# TEXT:
-- Begin --

Spies, Lies and A Birthday Surprise: The BBC Oxford Bookclub in January

I did the Jo Thoenes radio show on Wednesday - another enjoyable afternoon spot, and another five books to recommend after feverish reading over the past few weeks. I reckon I'm reading more books now than I have ever done before in my life... For those interested, you can listen to my stint on BBC iPlayer (this will expire after Tuesday Feb 2nd BTW). You'll need to forward to 1 hour 8 minutes (or start at the 1 hour mark, if you want to hear Phil Collins singing Invisible Touch) and then I discuss the following books:
  • Operation Mincemeat is the gripping, incredible, barely credible yet true story of Major Martin and possibly the most successful deception of WWII. By floating a corpse loaded with falsified documents, the British Secret Service hoped to throw the axis powers off the scent of the planned invasion of Sicily, but the sheer effort that went into its planning and execution almost defies belief. Based on original research, newly discovered documents, and at times reading like a wartime thriller, the book works on many levels. The main reason I enjoyed it was the case of characters - such as the über-British Gomez-Heare, the unlikely Agent 'Garbo' - and a highly placed nazi intelligence officer who deserves to be more widely known for the crucial role he played in ensuring the nazi high command believed the deception. (BTW, if you would like to hear Ben talk about the book, currently riding high in the bestseller chart, we have him coming to Abingdon for an event on February 11th)."

-- End --

# YOUR GOAL:
Continue the post about the January BBC Oxford Bookclub from the point where it stops. The records that come next are separate material and have no connection to the post.

Data items:
-- Begin --

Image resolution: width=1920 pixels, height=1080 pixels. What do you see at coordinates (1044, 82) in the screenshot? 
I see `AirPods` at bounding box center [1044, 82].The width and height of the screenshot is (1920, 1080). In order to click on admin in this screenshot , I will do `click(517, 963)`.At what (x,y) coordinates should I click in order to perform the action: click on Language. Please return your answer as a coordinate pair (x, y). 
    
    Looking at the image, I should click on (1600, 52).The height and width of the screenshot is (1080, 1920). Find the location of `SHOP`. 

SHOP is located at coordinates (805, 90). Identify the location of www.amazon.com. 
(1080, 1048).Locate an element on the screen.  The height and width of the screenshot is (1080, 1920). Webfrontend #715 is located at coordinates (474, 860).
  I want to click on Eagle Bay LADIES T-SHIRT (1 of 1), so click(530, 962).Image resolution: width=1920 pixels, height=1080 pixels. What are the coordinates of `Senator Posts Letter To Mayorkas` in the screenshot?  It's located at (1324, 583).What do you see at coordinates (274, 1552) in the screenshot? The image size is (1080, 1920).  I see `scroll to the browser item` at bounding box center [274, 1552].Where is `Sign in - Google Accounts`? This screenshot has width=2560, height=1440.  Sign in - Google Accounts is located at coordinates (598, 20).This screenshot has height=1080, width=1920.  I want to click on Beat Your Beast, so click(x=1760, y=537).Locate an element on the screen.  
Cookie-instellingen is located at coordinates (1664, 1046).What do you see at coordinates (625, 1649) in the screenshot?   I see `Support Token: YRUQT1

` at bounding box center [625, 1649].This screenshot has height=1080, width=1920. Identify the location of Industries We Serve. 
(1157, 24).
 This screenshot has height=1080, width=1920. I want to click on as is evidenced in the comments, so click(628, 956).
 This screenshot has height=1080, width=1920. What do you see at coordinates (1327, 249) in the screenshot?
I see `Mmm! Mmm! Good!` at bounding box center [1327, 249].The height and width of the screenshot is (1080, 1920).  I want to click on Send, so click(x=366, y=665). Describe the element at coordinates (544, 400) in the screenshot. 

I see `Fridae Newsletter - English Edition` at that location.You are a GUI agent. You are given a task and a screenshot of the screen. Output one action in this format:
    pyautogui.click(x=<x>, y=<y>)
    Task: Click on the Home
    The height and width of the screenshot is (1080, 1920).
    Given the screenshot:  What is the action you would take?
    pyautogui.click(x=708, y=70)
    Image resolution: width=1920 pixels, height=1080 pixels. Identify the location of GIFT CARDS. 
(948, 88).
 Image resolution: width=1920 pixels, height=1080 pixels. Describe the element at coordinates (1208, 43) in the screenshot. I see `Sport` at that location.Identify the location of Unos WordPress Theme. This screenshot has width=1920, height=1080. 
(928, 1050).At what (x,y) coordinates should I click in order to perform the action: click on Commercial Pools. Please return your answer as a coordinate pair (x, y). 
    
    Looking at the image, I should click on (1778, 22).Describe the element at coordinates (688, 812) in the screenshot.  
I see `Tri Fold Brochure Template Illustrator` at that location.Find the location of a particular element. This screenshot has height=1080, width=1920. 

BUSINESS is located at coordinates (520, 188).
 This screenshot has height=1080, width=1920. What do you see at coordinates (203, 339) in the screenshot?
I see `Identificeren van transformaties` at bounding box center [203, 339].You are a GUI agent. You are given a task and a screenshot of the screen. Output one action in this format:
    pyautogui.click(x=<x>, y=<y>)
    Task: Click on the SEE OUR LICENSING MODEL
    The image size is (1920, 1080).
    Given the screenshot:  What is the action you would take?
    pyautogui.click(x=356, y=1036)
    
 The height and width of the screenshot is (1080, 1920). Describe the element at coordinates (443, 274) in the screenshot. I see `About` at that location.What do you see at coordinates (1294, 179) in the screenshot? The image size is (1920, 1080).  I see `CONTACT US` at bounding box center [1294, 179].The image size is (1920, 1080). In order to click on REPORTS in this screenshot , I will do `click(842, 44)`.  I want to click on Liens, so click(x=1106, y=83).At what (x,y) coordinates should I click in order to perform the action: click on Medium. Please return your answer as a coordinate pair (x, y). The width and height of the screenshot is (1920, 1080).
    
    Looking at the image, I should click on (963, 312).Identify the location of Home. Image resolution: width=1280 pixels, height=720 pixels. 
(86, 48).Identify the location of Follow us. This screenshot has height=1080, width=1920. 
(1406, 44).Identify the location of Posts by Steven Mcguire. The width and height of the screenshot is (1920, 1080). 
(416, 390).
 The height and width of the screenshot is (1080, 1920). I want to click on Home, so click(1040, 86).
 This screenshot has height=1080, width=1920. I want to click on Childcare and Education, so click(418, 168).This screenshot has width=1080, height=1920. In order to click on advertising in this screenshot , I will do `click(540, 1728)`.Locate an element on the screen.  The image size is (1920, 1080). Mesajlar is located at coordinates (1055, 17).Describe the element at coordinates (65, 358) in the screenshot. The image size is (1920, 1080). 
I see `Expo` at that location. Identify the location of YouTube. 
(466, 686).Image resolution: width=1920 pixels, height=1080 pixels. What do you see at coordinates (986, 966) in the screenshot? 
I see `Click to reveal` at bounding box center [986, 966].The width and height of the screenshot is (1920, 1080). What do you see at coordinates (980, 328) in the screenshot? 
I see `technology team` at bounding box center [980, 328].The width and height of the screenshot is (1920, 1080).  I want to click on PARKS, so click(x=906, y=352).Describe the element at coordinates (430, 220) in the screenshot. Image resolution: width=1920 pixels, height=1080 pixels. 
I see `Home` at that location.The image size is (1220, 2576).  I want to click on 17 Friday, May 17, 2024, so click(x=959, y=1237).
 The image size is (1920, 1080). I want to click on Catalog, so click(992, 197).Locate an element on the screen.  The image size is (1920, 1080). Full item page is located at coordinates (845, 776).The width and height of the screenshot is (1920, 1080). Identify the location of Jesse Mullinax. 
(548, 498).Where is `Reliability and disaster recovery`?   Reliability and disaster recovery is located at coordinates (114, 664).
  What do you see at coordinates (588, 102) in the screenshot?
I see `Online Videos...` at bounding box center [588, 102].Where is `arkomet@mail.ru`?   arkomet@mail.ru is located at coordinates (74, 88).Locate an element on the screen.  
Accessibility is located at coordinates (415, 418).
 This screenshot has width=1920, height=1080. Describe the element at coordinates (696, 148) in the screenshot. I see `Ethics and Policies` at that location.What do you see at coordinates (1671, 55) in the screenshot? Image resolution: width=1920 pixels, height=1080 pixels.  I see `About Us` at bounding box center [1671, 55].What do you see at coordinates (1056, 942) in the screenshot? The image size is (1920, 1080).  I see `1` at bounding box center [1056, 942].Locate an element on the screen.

-- End --

# REPLY:
  • Hardball by Sara Paretsky is the latest VI Warshawski tale from the legendary US crime writer. I must admit, I didn't know too much about 'Vic' Warshawski before this book, but I am definitely a fan after finishing this one in the wee small hours. Not sure whether it's because books I've read recently tended to have been fairly slow-moving, and very descriptive, but with Hardball, there is hardly a spare word or ounce of flesh on it, it moves along so quickly. Paretsky's own experiences suffuce this book - from her early days as a community organiser in Chicago during the race riots of the 1960s, to her work with groups representing the disadvantaged and poor in Chicago today (in which she worked with the then Illinois Senator, Barack Obama). Hardball starts with 'Vic' investigating a missing person's case from the turbulent 60s, and what initially looks like a hopeless 'cold' case suddenly ignites. There is a wonderful cast of gang members, corrupt policemen, sleazeball judges, even sleazier politicos, and a mobile-phoned obsessed younger cousin. By the end of the book several of these characters it seems are trying to shut Vic up by an increasing array of nasty (and violent) methods. Warshawski is a wonderful character, and as a bloke reading it you do feel like jumping in to protect her from the nasty people trying to bump her off - not that she would a) accept your help, and b) she doesn't need it anyway. There's a great paragraph in the book for British crime fans (I'll let you discover that) and there is a lovely - and poignant - last sentence, and it's nothing less than Vic deserves after everything she's been through... I'm looking forward to quizzing Sara about the book and the character when she comes to Abingdon on February 19th, click here if you fancy coming along to what I promise will be a fantastic evening...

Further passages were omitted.